Performance progression of IPv4 route lookup on Linux

Vincent Bernat July 3, 2017

TL;DR

Each of Linux 2.6.39, 3.6 and 4.0 brings notable performance improvements for the IPv4 route lookup process.

In a previous article, I explained how Linux implements an IPv4 routing table with compressed tries to offer excellent lookup times. The following graph shows the performance progression of Linux through history:

IPv4 route lookup performance — Route lookup times for various Linux kernel versions. Lookup is done on a table with 500,000 routes. Notable performance improvements are highlighted.

Two scenarios are tested:

500,000 routes extracted from an Internet router (half of them are /24); and
500,000 host routes (/32) tightly packed in 4 distinct subnets.

All kernels are compiled with GCC 4.9 (from Debian Jessie). This version is able to compile older kernels¹ as well as current ones. The kernel configuration used is the default one with CONFIG_SMP and CONFIG_IP_MULTIPLE_TABLES options enabled (however, no IP rules are used). Some other unrelated options are enabled to be able to boot them in a virtual machine and run the benchmark.

The measurements are done in a virtual machine with one vCPU.² The host is an Intel Core i5-4670K and the CPU governor was set to “performance.” The benchmark is single-threaded. Implemented as a kernel module, it calls fib_lookup() with various destinations in 100,000 timed iterations and keeps the median. Timings of individual runs are computed from the TSC (and converted to nanoseconds by assuming a constant clock).

The following kernel versions bring a notable performance improvement:

In Linux 2.6.39, commit 3630b7c050d9, David Miller removes the hash-based routing table implementation to switch to the LPC-trie implementation (available since Linux 2.6.13 as a compile-time option). This brings a small regression for the scenario with many host routes but boosts the performance for the general case.
In Linux 3.0, commit 281dc5c5ec0f, the improvement is not related to the network subsystem. Linus Torvalds disables the compiler size-optimization from the default configuration. It was believed that optimizing for size would help keeping the instruction cache efficient. However, compilers generated under-performing code on x86 when this option was enabled.
In Linux 3.6, commit f4530fa574df, David Miller adds an optimization to not evaluate IP rules when they are left unconfigured. From this point, the use of the CONFIG_IP_MULTIPLE_TABLES option doesn’t impact the performance unless some IP rules are configured. This version also removes the route cache (commit 5e9965c15ba8). However, this has no effect on the benchmark as it directly calls fib_lookup() which doesn’t involve the cache.
In Linux 4.0, notably commit 9f9e636d4f89, Alexander Duyck adds several optimizations to the trie lookup algorithm. It really pays off!
In Linux 4.1, commit 0ddcf43d5d4a, Alexander Duyck collapses the local and main tables when no specific IP rules are configured. For non-local traffic, both these tables were looked up.

Mid-2018 update#

Here is a graph for more recent kernels. Performance is mostly stable. Measures are done in a batch of 5 successful lookups to reduce overhead. Small regressions in 4.2 and 4.16 may or may not be significant—a 5 ns variation matches an L2 cache lookup.

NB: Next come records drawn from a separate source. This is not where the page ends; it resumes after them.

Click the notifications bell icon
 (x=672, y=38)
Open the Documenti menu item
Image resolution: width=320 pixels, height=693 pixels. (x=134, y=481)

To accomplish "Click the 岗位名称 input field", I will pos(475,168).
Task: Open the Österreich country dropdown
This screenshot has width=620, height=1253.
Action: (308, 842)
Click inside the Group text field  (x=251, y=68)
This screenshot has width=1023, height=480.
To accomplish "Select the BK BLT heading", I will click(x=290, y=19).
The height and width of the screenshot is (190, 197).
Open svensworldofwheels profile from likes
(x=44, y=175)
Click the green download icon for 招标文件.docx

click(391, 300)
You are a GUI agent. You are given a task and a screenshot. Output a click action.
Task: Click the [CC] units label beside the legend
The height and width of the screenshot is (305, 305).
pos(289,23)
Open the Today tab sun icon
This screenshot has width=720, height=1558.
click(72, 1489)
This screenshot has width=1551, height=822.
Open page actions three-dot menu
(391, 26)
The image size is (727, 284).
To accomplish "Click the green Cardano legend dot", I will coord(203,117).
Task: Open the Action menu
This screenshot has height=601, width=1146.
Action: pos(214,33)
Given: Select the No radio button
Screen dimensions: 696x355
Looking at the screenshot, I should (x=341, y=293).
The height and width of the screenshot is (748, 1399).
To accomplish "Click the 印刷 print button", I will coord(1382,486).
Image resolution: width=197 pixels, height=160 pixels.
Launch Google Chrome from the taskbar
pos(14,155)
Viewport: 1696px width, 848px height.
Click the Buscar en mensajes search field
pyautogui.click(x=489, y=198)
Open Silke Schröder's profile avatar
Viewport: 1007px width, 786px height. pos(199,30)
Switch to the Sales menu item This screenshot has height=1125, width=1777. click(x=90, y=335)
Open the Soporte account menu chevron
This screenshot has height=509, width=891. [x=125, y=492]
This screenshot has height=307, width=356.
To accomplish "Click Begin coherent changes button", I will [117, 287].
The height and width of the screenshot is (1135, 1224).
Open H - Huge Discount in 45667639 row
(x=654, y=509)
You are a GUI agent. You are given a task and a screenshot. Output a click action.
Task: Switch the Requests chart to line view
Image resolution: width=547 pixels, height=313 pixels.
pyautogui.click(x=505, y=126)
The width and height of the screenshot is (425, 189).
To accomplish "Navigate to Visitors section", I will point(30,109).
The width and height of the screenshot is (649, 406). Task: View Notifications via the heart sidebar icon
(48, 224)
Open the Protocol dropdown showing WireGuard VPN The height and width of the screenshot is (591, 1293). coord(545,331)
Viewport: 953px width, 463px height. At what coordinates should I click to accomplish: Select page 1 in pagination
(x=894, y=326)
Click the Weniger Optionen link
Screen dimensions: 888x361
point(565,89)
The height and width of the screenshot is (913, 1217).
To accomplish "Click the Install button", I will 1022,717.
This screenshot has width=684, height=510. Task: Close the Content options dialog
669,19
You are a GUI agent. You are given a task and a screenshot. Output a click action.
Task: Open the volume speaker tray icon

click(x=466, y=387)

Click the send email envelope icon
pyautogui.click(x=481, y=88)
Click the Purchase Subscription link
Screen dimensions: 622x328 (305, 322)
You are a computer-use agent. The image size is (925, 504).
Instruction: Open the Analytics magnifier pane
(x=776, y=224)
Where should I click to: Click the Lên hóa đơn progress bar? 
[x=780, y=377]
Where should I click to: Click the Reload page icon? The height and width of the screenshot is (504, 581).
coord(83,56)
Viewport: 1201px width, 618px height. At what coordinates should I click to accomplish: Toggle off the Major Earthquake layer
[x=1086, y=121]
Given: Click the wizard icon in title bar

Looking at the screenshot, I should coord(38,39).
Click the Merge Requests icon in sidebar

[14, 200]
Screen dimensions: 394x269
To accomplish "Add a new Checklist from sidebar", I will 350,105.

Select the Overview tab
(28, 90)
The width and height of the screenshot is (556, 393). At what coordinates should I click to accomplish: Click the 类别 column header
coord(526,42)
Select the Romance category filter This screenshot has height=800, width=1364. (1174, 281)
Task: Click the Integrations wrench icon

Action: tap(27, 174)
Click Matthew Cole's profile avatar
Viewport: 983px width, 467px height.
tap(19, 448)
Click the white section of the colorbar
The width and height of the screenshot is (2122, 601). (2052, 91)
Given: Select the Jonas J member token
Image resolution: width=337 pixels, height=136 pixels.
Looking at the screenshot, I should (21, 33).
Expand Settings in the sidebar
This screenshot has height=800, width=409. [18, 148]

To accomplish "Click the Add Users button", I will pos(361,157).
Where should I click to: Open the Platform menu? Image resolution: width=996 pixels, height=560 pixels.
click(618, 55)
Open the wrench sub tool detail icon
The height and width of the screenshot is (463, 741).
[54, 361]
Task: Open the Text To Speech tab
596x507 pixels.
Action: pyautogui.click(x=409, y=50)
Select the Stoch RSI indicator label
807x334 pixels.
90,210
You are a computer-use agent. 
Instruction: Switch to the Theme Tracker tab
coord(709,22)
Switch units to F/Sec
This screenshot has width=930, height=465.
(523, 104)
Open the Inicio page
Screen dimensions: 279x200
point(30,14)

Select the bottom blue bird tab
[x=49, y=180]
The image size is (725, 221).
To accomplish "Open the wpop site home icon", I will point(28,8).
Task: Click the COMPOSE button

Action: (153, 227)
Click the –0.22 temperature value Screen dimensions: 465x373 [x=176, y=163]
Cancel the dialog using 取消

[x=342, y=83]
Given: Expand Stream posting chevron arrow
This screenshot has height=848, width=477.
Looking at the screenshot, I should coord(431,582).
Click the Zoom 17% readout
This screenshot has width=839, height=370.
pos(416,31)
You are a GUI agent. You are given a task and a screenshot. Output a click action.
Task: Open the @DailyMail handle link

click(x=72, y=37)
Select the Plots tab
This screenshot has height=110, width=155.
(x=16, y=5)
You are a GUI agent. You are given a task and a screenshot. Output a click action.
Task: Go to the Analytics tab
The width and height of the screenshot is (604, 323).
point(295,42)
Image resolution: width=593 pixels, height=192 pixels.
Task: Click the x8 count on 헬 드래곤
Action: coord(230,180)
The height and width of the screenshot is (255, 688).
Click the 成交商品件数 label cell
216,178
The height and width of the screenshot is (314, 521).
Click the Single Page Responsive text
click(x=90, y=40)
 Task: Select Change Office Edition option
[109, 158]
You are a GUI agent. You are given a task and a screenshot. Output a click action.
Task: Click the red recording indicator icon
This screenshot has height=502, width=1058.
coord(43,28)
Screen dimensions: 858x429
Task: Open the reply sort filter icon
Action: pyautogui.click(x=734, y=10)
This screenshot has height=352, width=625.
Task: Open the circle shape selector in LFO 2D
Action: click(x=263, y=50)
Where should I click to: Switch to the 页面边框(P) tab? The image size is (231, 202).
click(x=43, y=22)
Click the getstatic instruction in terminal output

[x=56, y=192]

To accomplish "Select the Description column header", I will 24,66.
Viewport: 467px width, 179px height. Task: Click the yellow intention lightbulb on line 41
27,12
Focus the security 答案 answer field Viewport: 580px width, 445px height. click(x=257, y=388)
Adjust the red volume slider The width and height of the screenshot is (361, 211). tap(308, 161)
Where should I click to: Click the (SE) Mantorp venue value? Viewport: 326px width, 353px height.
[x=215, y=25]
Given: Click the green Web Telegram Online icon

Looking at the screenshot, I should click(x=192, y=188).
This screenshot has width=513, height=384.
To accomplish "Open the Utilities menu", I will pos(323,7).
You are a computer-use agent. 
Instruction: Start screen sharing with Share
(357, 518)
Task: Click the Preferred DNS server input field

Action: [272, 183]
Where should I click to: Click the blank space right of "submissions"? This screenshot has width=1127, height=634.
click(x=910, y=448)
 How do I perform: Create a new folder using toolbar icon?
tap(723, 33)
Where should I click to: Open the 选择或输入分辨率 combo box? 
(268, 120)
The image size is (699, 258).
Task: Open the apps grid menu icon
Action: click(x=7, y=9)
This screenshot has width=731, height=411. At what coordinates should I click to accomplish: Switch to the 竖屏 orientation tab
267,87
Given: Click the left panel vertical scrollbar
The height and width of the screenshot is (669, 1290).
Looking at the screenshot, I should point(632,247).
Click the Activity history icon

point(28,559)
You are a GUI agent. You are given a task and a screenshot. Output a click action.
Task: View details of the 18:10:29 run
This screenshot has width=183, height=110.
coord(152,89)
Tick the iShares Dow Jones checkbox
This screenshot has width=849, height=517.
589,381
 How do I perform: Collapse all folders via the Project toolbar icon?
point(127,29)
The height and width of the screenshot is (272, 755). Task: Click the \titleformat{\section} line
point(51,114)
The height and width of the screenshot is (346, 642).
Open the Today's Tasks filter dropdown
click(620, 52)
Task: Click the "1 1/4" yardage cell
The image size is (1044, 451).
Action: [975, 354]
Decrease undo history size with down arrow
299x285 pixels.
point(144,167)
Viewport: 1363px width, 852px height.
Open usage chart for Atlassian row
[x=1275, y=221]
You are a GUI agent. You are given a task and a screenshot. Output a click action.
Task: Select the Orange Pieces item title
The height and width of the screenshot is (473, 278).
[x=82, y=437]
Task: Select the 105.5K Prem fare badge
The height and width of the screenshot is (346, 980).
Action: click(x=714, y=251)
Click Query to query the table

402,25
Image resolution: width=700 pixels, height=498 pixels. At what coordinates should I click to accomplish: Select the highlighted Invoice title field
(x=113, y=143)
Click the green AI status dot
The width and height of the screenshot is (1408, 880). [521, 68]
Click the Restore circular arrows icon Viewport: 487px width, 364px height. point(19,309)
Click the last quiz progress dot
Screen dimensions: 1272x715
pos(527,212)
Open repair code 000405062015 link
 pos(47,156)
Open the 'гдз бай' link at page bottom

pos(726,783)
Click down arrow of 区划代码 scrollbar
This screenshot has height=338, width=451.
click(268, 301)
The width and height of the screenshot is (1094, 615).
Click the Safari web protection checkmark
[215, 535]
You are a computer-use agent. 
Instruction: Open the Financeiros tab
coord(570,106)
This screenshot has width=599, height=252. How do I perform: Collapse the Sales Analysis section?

IPv4 route lookup performance with recent kernels — Route lookup times for more recent Linux kernel versions. Lookup is done on a table with 500,000 routes. The shaded surfaces represent the median absolute deviation.

The recent Meltdown and Spectre exploits have made headlines due the performance impact of the various mitigations. Because route lookup happens entirely in the kernel, the mitigations should have no effect, as confirmed in the graphs below:

IPv4 route lookup performance with kernels around the Meltdown/Spectre era — Route lookup times for more Linux kernel versions from late 2017 and early 2018. Lookup is done on a table with 500,000 routes. The kernels are ordered by their release date. The shaded area contains kernels without Spectre/Meltdown mitigations.

Measures are done in a virtual machine with one vCPU. The host is an Intel Core i5-4670K—Haswell microarchitecture—running at 3.4 GHz with an up-to-date microcode and a Linux 4.16 kernel from Debian. When protected, host is using PTI, full generic retpoline and IBPB. When unprotected, the host is running with an out-of-date microcode and mitigations are disabled on the command line (nopti nospectre_v2). Kernels for the guest are compiled with GCC 7.3—with retpoline support.

Compiling old kernels with an updated userland may still require some small patches. ↩︎
The kernels are compiled with the CONFIG_SMP option to use the hierarchical RCU and activate more of the same code paths as actual routers. However, progress on parallelism are left unnoticed. ↩︎